En banc Third Circuit rules, based on Bruen, that federal felon-in-possession law is unconstitutional when applied to nonviolent, nondangerous offender
Creating a circuit split concerning the lawfulness of a frequently-applied federal gun control provision, the full en banc Third Circuit today found unconstitutional the application of federal felon-in-possession law to a person with a false statement conviction. The majority opinion in Range v. Attorney General, No. 21-2835 (3d Cir. 2023) (available here), runs less than 20 pages, but it is followed by 80+ pages of concurring and dissenting opinions. (The vote for Range was 11-4.) Here is how the majority opinion authored by Judge Hardiman concludes:
Our decision today is a narrow one. Bryan Range challenged the constitutionality of 18 U.S.C. § 922(g)(1) only as applied to him given his violation of 62 Pa. Stat. Ann. § 481(a). Range remains one of “the people” protected by the Second Amendment, and his eligibility to lawfully purchase a rifle and a shotgun is protected by his right to keep and bear arms. Because the Government has not shown that our Republic has a longstanding history and tradition of depriving people like Range of their firearms, § 922(g)(1) cannot constitutionally strip him of his Second Amendment rights. We will reverse the judgment of the District Court and remand so the Court can enter a declaratory judgment in favor of Range, enjoin enforcement of § 922(g)(1) against him, and conduct any further proceedings consistent with this opinion.

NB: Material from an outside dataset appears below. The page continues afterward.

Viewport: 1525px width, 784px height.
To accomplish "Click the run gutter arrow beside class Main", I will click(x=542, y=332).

The longest dissent was is authored by Judge Krause, and here are a few paragraphs of its introduction (with footnotes omitted):
Section 922(g)(1) of the U.S. Code, Title 18, embodies this delicate equilibrium and comports with traditional principles that have guided centuries of legislative judgments as to who can possess firearms. As Justice Alito has observed, § 922(g) “is no minor provision. It probably does more to combat gun violence than any other federal law.” And as a “longstanding” and widely accepted aspect of our national gun culture, the federal felon-possession ban — carefully crafted to respect the laws of the states — is the keystone of our national background check system, and has repeatedly been characterized by the Supreme Court as “presumptively lawful.” Where, as here, the legislature has made a reasonable and considered judgment to disarm those who show disrespect for the law, it is not the place of unelected judges to substitute that judgment with their own.

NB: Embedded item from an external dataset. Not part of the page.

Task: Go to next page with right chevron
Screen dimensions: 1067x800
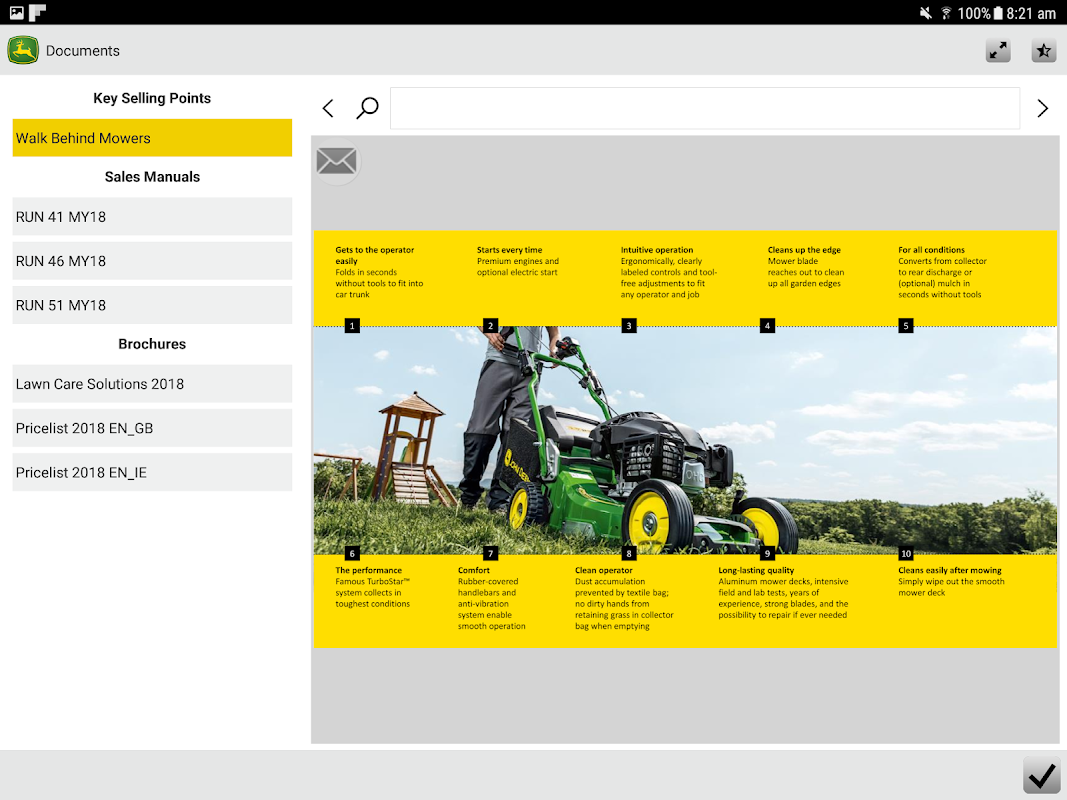Action: coord(1043,108)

Yet today’s majority brushes aside these realities and the seismic effect of its ruling. It is telling that, although it describes itself as limited “to Range’s situation,” today’s opinion is not designated non-precedential as appropriate for a unique individual case, but has precedential status, necessarily reaching beyond the particular facts presented. It is also telling that it tracks precisely the Fifth Circuit’s deeply disturbing opinion in United States v. Rahimi, which, finding no precise historical analogue, struck down as unconstitutional the ban on gun possession by domestic abusers. And in the process, the majority creates a circuit split with the Eighth Circuit’s recent opinion in United States v. Jackson, which rejected the notion of “felony-by-felony litigation” and recognized that “Congress acted within the historical tradition when it enacted § 922(g)(1) and the prohibition on possession of firearms by felons.”

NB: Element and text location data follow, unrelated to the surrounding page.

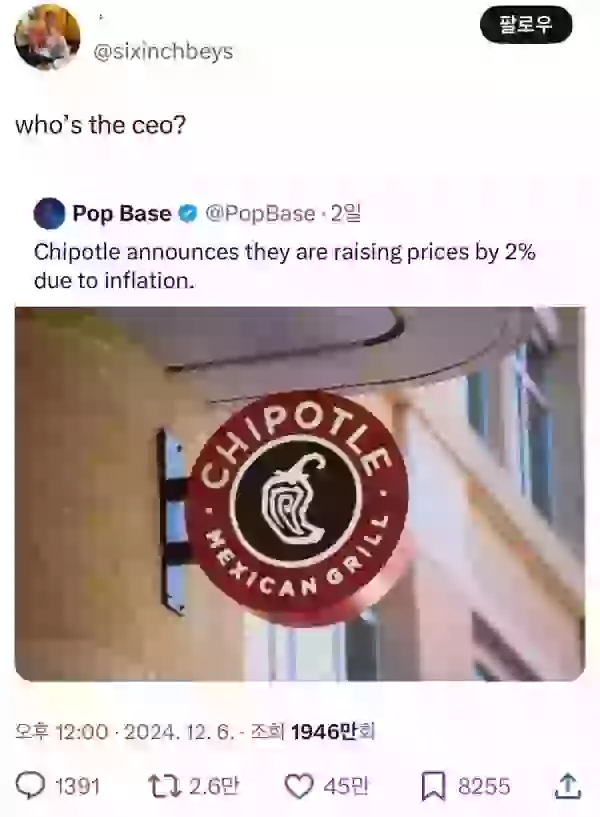Click Pop Base's blue verified badge
Image resolution: width=600 pixels, height=817 pixels.
(188, 214)
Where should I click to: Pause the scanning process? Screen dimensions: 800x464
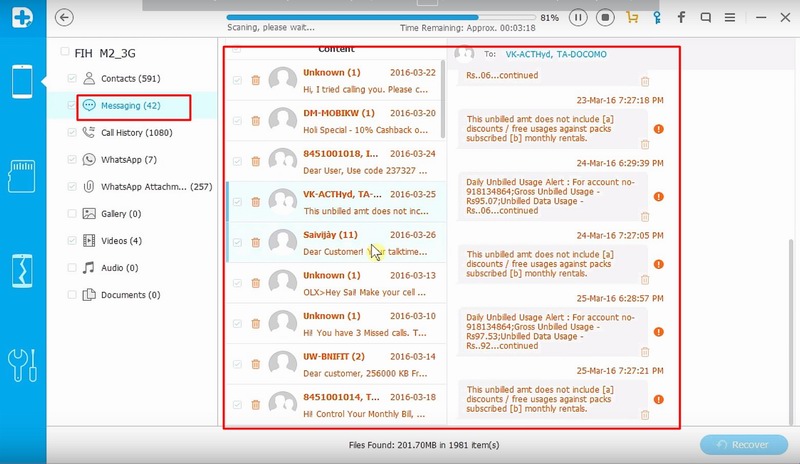pos(578,17)
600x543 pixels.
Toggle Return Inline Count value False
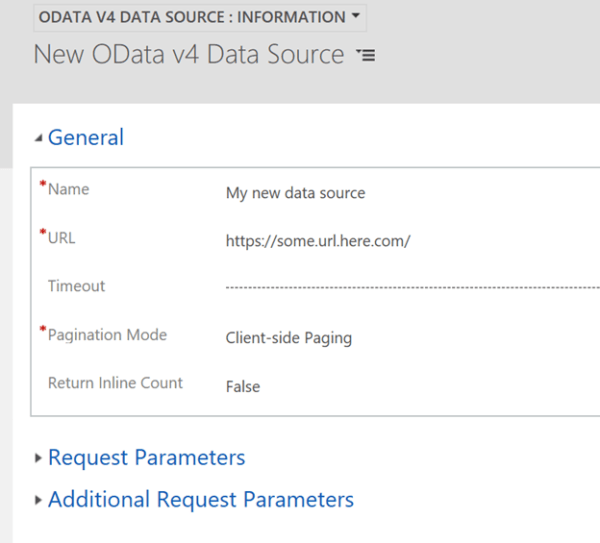tap(243, 386)
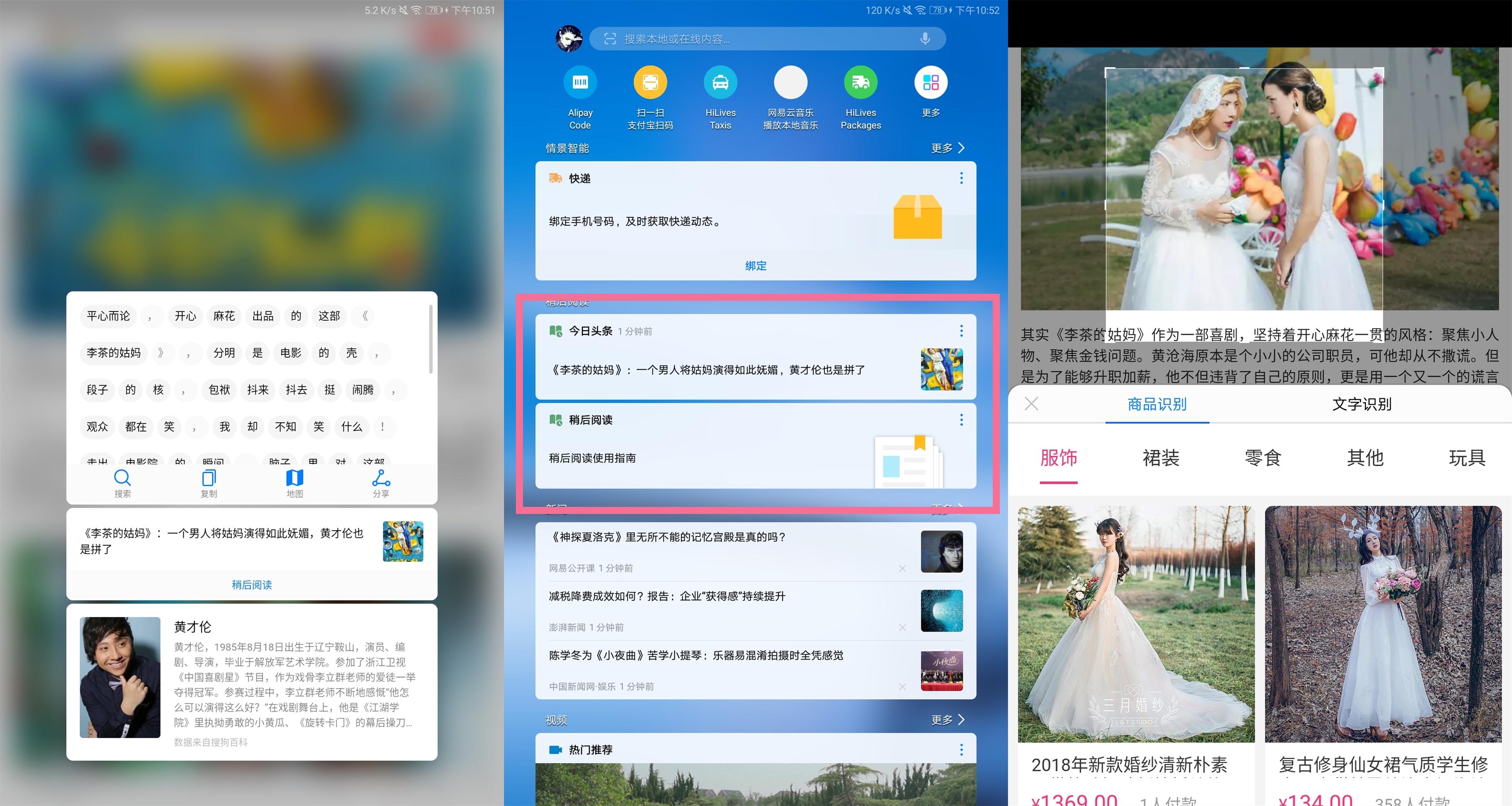Open the Alipay scan-to-pay shortcut
Screen dimensions: 1512x806
650,82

Though the federal government would normally seek certiorari review of this kind of ruling, I wonder if the feds might seek to urge the Supreme Court to take up a different case raising the same issue. Bryan Range’s case seems particularly sympathetic, as he was only convicted nearly three decades ago of making a false statement to obtain food stamps in violation of Pennsylvania law. But, whatever the vehicle, the constitutionality of Section 922(g)(1) is clearly one (of a number of) post-Bruen Second Amendment issues the Supreme Court is going to have to confront.